Re: WebVTT feedback

On Wed, 07 Dec 2011 21:32:17 +0100, Glenn Maynard <glenn@zewt.org> wrote:

> (We might want to shift lists if we want to pursue this, since the
> language-detection stuff isn't WebVTT-specific.)
>
> On Wed, Dec 7, 2011 at 10:22 AM, Philip Jägenstedt  
> <philipj@opera.com>wrote:
>
>> I'm not an expert on this, but basically what we do is traverse the  
>> input
>> (as unicode points) and count the number of hits for different buckets  
>> of
>> script families and see which wins.
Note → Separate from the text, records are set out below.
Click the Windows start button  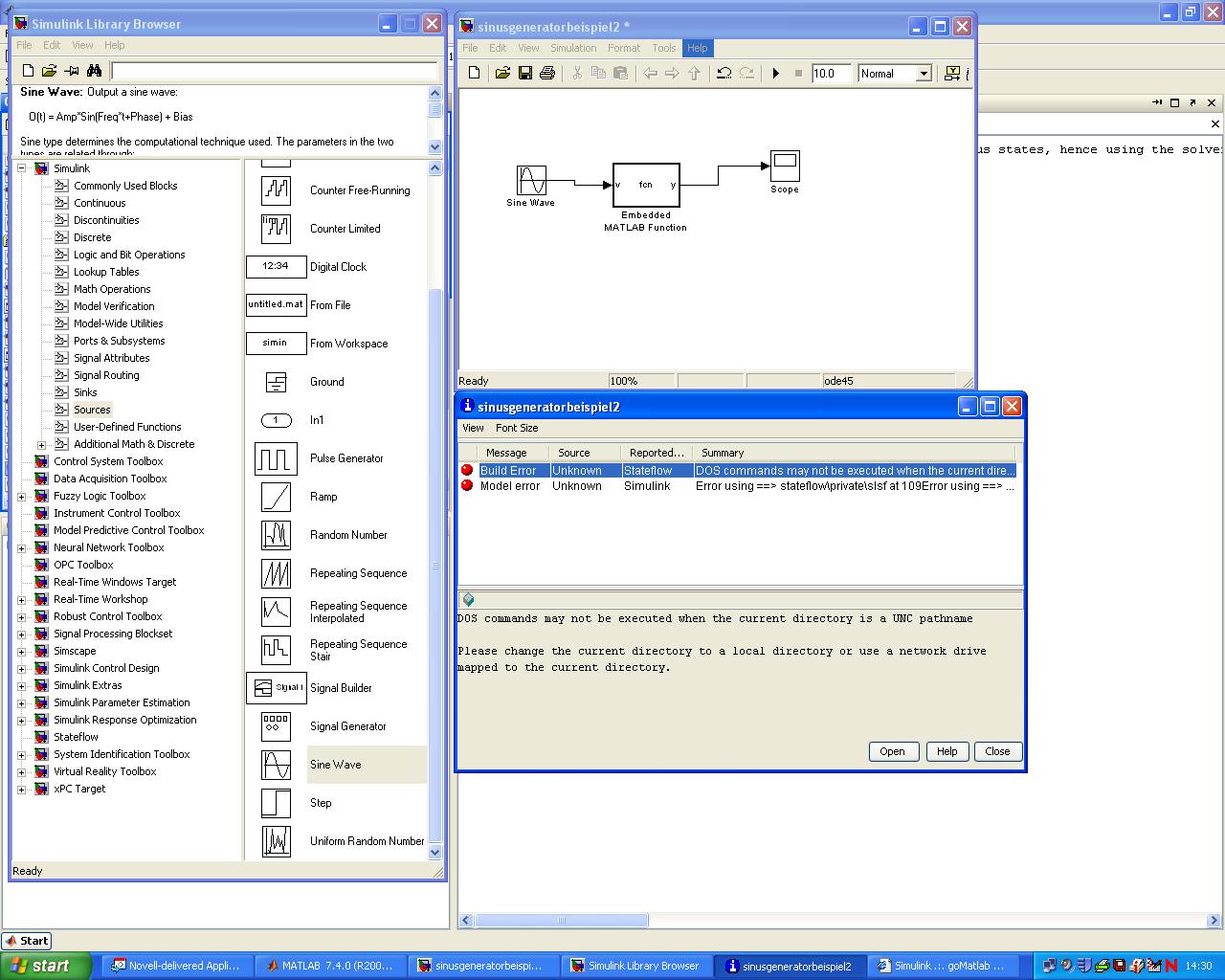coord(46,966)
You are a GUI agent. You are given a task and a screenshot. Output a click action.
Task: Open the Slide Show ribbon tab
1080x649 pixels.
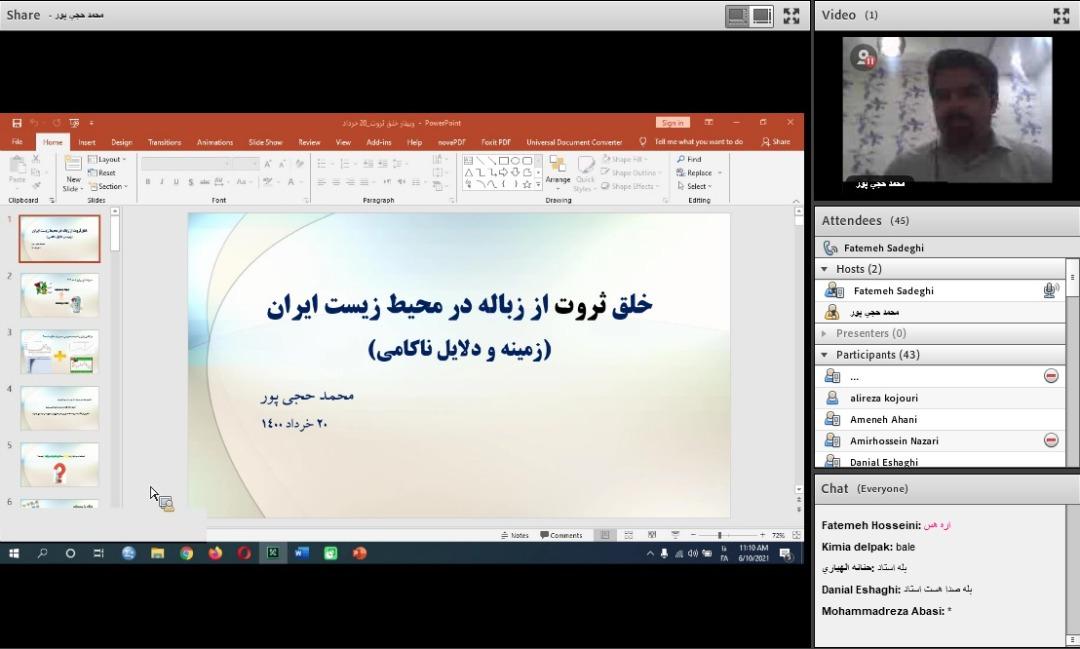click(x=265, y=142)
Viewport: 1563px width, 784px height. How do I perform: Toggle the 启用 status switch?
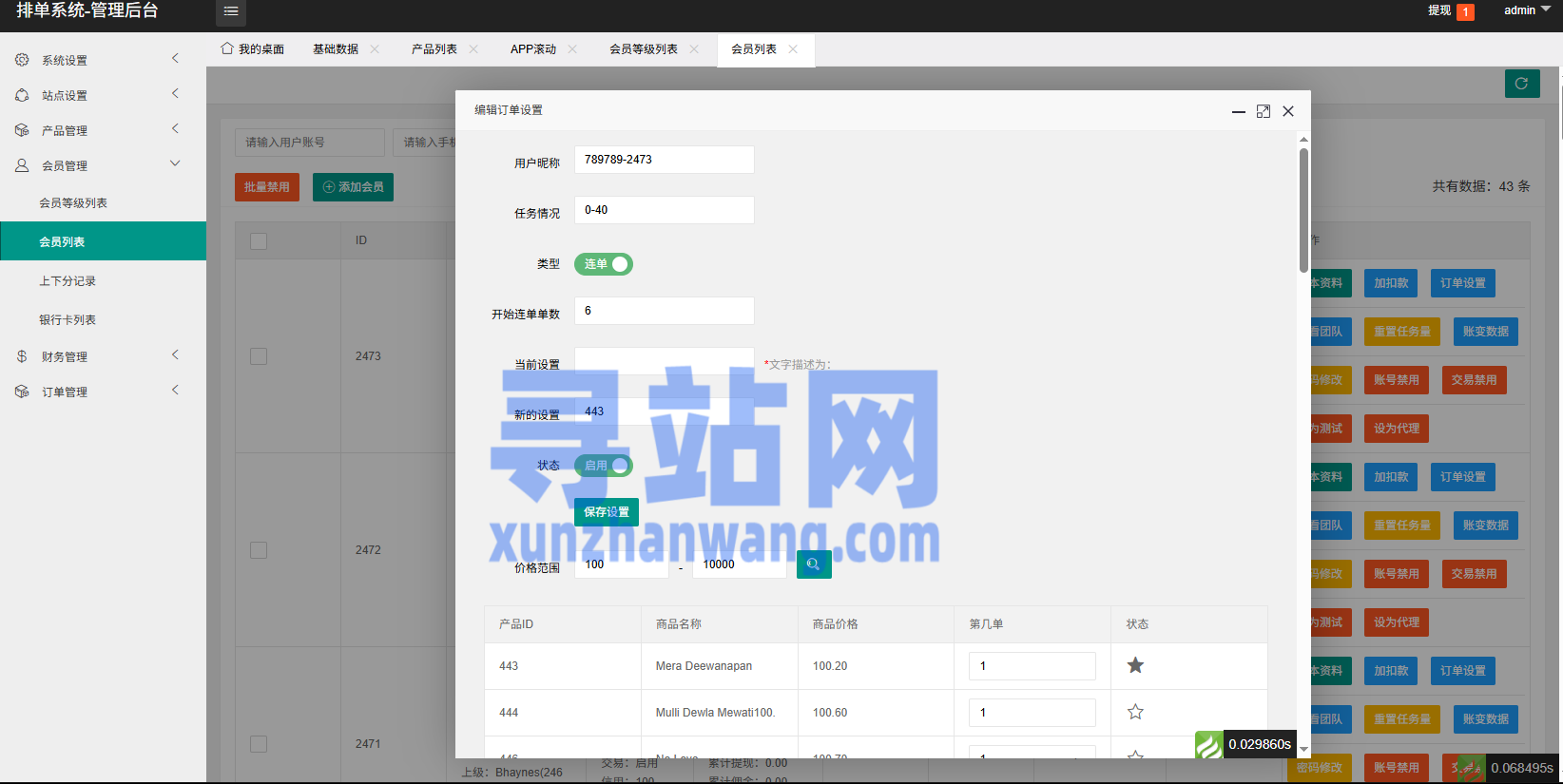pos(603,466)
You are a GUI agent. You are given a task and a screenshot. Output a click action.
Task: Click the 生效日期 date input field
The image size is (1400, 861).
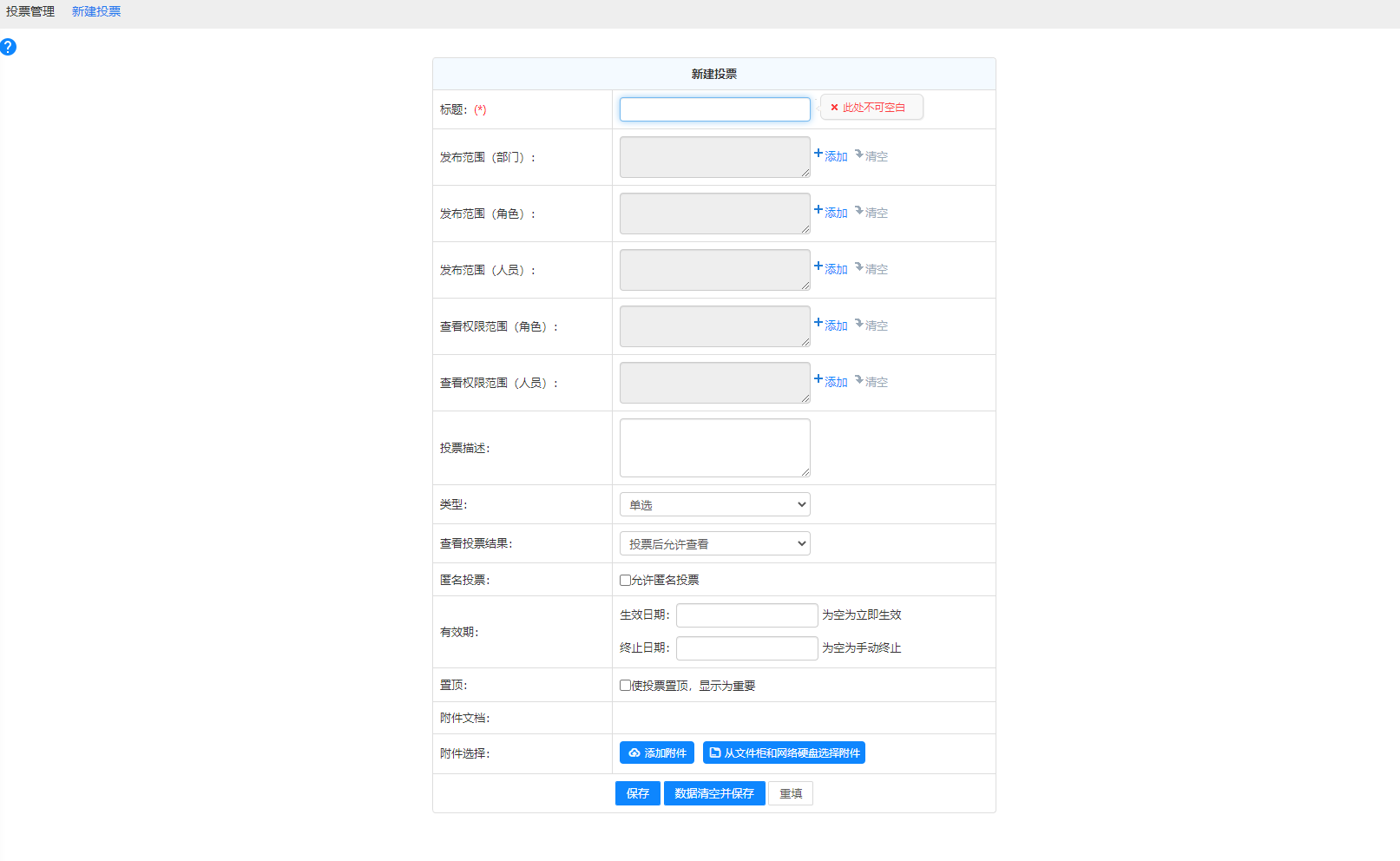tap(746, 615)
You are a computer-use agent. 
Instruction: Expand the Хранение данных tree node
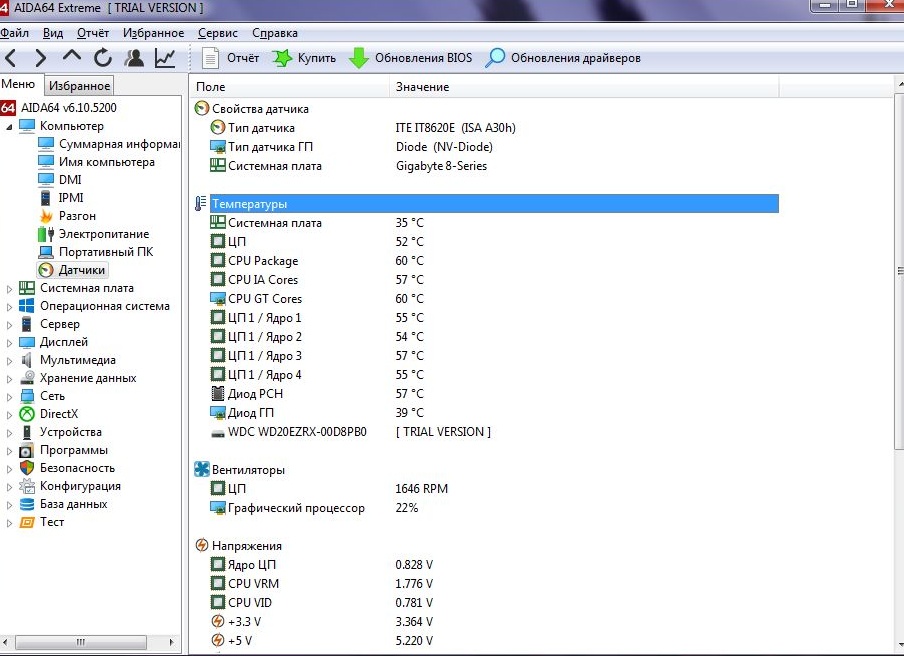9,379
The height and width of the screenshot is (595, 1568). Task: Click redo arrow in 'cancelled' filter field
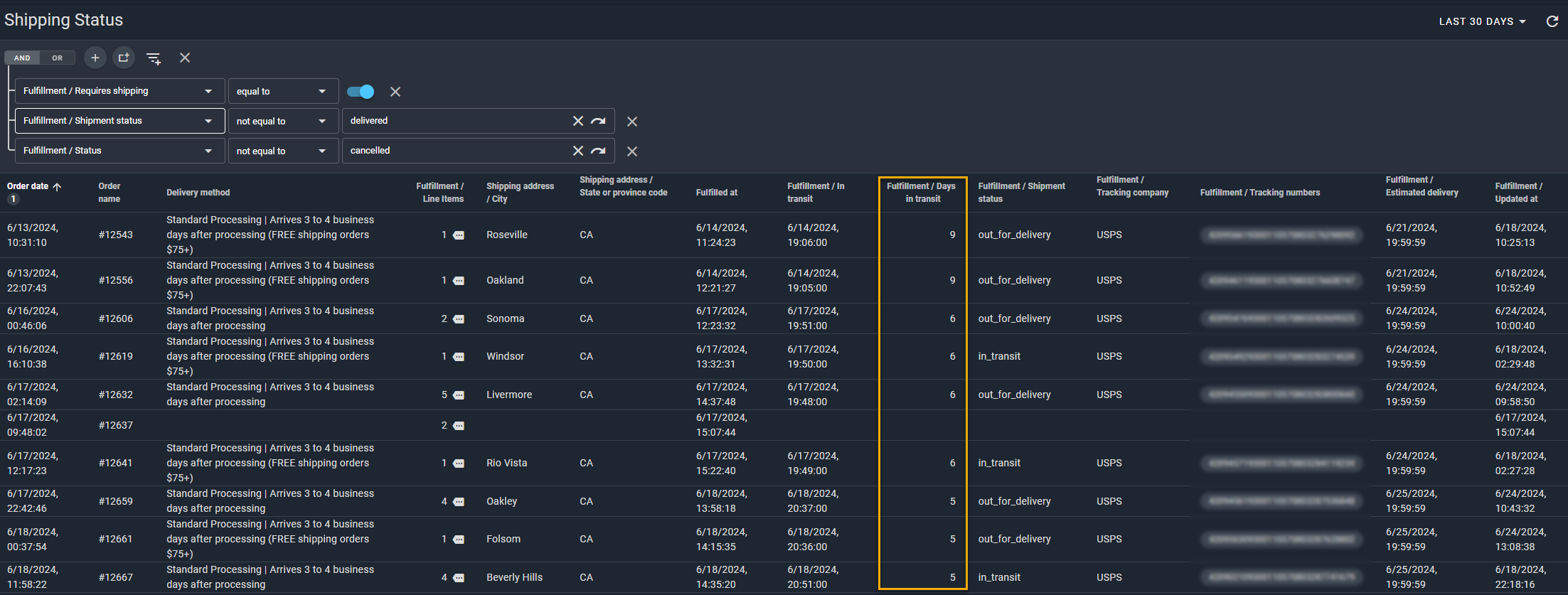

For separating simplified and
>> traditional Chinese (and maybe Japanese) that have a lot of overlap, I
>> believe we look for common characters that are unique for each script  
>> (like
>> 国 or 國) and see which class of characters wins.
>>
>
> FWIW:
>
> Firefox apparently defaults to Japanese for UTF-8 CJK when the language
> isn't specified.  It doesn't do any complex heuristics, and it doesn't
> depend on the user's locale.  This seems like the optimal solution--no
> heuristics (making it more predictable for users), and has none of the
> locale-specific behavior that plague charsets.

That doesn't sound very good at all for unlabeled simplified or  
traditional Chinese.

> IE8 seems to be the opposite: the language defaults to the user's locale.
> When not in a CJK locale, IE9 appears to default to zh-CN.
>
> (WebKit/Chrome don't even seem to support @lang, so it's still in the  
> dark
> ages, and probably one reason much of Japan is still using Shift-JIS.  On
> quick examination Chrome appears to use zh-CN for UTF-8 on my
> Japanese-locale system, so it doesn't appear to have any
> locale-sensitivity, and doesn't appear to perform any codepoint  
> heuristics.)
>
> If browsers were to converge here, Firefox's seems optimal, Opera's
> (assuming it has no locale sensitivity) seems okay, and IE's seems the
> worst.

I'm not aware of any locale specific stuff here, but I think that the  
character encoding plays into this somehow, such that content served as  
GBK or Big5 is more likely to be considered to be simplified and  
traditional Chinese respectively.

-- 
Philip Jägenstedt
Core Developer
Opera Software

Received on Friday, 9 December 2011 12:45:43 UTC